Brand-Name Manufacturers Could Be Liable for Generic Drug Injuries, Says Massachusetts Supreme Court
On March 16, 2018, Massachusetts joined a growing minority of states — California, Vermont and Illinois — recognizing innovator liability of name-brand drug manufacturers. Rafferty v. Merck & Co., Inc., SJC-12347, 2018 WL 1354064 (Mass.). Innovator liability is a theory used by plaintiffs to hold name-brand manufacturers liable for injuries caused by generic drugs that these manufacturers did not make.
Plaintiffs argue that name-brand manufacturers should be liable because it is foreseeable that a generic drug manufacturer will use the labeling of the name-brand manufacturer, as is required by the federal regulatory framework applicable to prescription drug labeling. See 21 U.S.C. § 355(j)(2)(A). They add that generic drug users’ only remedy is against name-brand manufacturers after the United States Supreme Court held that state law failure to warn and design defect claims against generic drug manufacturers are preempted by federal law. See PLIVA, Inc. v. Mensing, 564 U.S. 604, 131 S. Ct. 2567, 2570, 180 L. Ed. 2d 580 (2011); Mut. Pharm. Co. v. Bartlett, 570 U.S. 472, 133 S. Ct. 2466, 186 L. Ed. 2d 607 (2013).
For decades, the overwhelming majority of courts have rejected the idea that a name-brand manufacturer could be held liable for a drug that it did not make. However, the Massachusetts Supreme Court is now the second state high court to recognize innovator liability in less than three months. In December 2017, the California Supreme Court not only affirmed California’s acceptance of innovator liability, but it greatly expanded the theory to include predecessor liability in T.H. v. Novartis Pharm. Corp., 4 Cal. 5th 145, 407 P.3d 18 (2017). Relying on the regulatory scheme described above, the Court held that a name-brand manufacturer owes the ordinary duty of care to users of generic drugs regardless of who made the drug. The Court then went further than any other state and held, in a split decision, that the name-brand manufacturer’s duty extends years after the company has sold the rights to its drug and stopped selling it.

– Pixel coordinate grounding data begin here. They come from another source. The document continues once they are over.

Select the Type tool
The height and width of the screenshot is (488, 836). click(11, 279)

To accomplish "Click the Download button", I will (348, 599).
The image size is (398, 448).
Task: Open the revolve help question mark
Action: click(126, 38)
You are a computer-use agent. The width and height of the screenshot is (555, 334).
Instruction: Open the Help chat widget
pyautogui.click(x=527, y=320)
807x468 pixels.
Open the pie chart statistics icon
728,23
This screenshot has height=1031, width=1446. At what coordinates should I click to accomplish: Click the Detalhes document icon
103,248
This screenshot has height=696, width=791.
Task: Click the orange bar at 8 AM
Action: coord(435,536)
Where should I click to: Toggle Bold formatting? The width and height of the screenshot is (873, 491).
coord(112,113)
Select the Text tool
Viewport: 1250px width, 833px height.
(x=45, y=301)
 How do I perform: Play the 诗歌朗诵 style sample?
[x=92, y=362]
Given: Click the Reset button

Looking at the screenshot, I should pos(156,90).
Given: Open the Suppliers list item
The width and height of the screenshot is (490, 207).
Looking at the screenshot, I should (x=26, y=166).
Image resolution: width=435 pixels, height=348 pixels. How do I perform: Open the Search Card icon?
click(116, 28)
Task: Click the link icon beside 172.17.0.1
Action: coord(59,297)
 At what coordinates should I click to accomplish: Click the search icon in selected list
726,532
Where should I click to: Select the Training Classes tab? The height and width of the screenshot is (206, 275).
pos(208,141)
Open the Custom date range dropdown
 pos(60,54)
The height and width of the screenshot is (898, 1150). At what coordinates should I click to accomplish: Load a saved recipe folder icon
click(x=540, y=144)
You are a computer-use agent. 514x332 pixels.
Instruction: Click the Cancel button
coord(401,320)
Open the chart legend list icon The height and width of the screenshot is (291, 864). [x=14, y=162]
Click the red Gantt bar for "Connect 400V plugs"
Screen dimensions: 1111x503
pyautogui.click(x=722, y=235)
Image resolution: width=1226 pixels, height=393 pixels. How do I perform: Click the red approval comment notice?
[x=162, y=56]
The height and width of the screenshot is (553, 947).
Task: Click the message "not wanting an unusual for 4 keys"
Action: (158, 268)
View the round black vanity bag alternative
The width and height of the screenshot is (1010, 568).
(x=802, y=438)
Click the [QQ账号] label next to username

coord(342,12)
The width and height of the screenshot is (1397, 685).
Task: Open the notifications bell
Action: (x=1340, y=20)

In Rafferty, the Massachusetts Supreme Court recognized a much narrower version of innovator liability. The Court held, “a brand-name drug manufacturer that controls the contents of a label on a generic drug owes a duty to consumers of that generic drug not to act in reckless disregard of an unreasonable risk of death or grave bodily injury.” The Court rejected innovator liability based in negligence, recognizing its chilling effect on drug innovation. However, the Court could not see past the argument that if it declined to impose liability on name-brand manufacturers, generic drug users would have limited remedies. The Court concluded, “although we may be willing in certain circumstances to excuse ordinary negligence, we will not tolerate the reckless disregard of the safety of others.” The case was remanded for the trial court to determine whether the plaintiff could allege sufficient facts to support a finding of recklessness.
Name-brand drug manufacturers should continue to watch for the spread of innovator liability and consult with counsel as to the different forms it might take. Innovator liability has already reached another state high court – West Virginia. McNair v. Johnson & Johnson, 694 F. App’x 115 (4th Cir. 2017), certified question accepted (Sept. 1, 2017). A decision is expected sometime this year. Additionally, Illinois’ adoption of innovator liability is on appeal to the Seventh Circuit. Dolin v. GlaxoSmithKline LLC, 269 F. Supp. 3d 851 (N.D. Ill. 2017).